Für den Herbst hat Justizminister Josef Moser (ÖVP) nun einen neuen Anlauf zur „Kompetenzbereinigung“zwischen Bund und Ländern angekündigt. Dabei soll es zu einer Verfassungsänderung kommen: Derzeit erlässt der Bund in manchen Bereichen – etwa bei der Mindestsicherung oder im Elektrizitätswesen – „Grundsatzgesetze“, die dann von den Ländern mit „Ausführungsgesetzen“konkretisiert werden. Künftig sollen die Kompetenzen einfach aufge- teilt werden. Über diese Hintertür scheint sich die Bundesregierung mehr Einfluss sichern zu wollen. Details zeichnen sich ab:
Bezirksgerichte
In einem ersten Schritt hat Moser vorgeschlagen, die Kinder- und Jugendhilfe an die Länder abzutreten. Sie sollen dafür ihr Vetorecht bei der Zusammenlegung von Bezirksgerichten verlieren. Beide Vorhaben waren bereits in Begutachtung und zogen zum Teil heftige Kritik nach sich.
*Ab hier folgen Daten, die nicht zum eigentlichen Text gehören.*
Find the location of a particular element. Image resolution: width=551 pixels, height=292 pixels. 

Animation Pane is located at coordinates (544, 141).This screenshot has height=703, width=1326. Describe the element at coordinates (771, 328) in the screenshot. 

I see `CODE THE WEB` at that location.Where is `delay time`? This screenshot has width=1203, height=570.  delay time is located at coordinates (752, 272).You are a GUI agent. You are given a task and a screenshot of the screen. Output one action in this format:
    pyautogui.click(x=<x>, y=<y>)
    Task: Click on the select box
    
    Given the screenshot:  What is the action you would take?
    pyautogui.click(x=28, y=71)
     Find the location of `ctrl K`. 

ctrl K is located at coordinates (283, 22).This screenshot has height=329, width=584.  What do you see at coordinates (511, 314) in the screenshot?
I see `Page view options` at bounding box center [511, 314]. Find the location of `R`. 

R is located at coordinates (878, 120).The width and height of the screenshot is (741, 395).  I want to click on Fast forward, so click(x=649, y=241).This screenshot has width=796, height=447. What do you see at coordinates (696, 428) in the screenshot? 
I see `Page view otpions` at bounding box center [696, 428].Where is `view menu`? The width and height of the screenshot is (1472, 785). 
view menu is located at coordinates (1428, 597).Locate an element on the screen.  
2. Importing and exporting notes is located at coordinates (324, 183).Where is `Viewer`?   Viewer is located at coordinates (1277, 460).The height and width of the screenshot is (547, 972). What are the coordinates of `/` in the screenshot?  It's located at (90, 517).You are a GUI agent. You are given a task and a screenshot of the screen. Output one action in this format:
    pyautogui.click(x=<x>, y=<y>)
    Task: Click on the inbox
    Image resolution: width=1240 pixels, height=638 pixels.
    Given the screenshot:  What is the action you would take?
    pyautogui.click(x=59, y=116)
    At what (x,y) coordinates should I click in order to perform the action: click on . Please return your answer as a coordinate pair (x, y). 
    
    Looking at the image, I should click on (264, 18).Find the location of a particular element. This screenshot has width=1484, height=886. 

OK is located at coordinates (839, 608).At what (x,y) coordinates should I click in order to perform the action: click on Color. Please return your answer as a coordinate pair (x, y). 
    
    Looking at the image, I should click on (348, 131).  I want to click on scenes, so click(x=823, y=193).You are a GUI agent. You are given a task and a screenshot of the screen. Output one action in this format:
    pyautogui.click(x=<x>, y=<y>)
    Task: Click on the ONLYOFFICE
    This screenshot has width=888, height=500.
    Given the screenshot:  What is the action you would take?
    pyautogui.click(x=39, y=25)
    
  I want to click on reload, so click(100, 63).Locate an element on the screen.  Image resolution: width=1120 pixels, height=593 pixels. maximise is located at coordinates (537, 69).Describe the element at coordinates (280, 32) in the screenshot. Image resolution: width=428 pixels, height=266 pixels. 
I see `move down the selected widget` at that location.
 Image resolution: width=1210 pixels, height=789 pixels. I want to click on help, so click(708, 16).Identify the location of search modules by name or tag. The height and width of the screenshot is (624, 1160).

Die Länder wollen bei den Gerichten weiterhin mitreden. Und bei der Jugendhilfe gibt es innerhalb des ÖVP-Regierungsteams einen Konflikt: Familienministerin Juliane Bogner-Strauß gefallen Mosers Pläne nämlich ganz und gar nicht.
Gesundheit
Die Spitäler sollen zur Bundeskompetenz werden. Das hat wohl auch mit den vorgegebenen Sparmaßnahmen für die AUVA zu tun. Laut kolportierten Plänen sollen AUVA-Häuser ausgegliedert werden. Dass die Länder sie übernehmen müssen, ist wahrscheinlich – sie wehren sich präventiv. Zählten die Spitäler zur Bundeskompetenz, könnten die Widerstände überwunden werden. Bei der Reform der Sozialversicherungen soll die Länderkompetenz ebenfalls beschnitten werden.
Mindestsicherung
Da die Sozialhilfe Ländersache ist, gibt es derzeit neun Regelungen. Türkis-Blau hat eine bundesweite Lösung angekündigt. Sozialministerin Beate Hartinger-Klein (FPÖ) arbeitet darum gerade an einem Grundsatzgesetz, das den Ländern auch Spielraum lässt. Ein Widerspruch, denn Justizminister Moser (ÖVP) will genau diese Grundsatzgesetze abschaffen.
Kindergärten
Ein Kräftemessen zwischen Bund und Ländern findet derzeit auch im Kindergartenbereich statt. Hier geht es vorrangig ums Geld. Für die Kinderbetreuung will die Regierung den Ländern künftig pro Jahr 30 Millionen Euro weniger geben. Die Mittelvergabe wird außerdem an strengere Regeln geknüpft. Der Bund fordert von den Ländern etwa mit Blick auf die Ausbildung des Personals sowie auf die Sprachförderung mehr Qualität ein.
Reaktionen
Den Kindergärtenplänen wurde bereits eine Abfuhr erteilt. Der Vorstoß Mosers, Kompetenzen in Richtung Bund zu verschieben, stieß ebenso auf Kritik: „Die Regierung fürchtet wohl Verhandlungstische“, so Kärntens Landeschef, Peter Kaiser (SPÖ). Man werde die Kompetenzverteilung nicht über die Medien „entwickeln“, hieß es aus dem Büro von Niederösterreichs Johanna Mikl-Leitner (ÖVP). Die Länder seien zwar prinzipiell für eine Kompetenzbereinigung, Details müsse aber eine Bund-Länder-Arbeitsgruppe klären.
Der Bund muss auch mit der Opposition verhandeln: Denn für Mosers Pläne wird eine Verfassungsmehrheit ebenso benötigt wie die Stimmen der SPÖ im Bundesrat.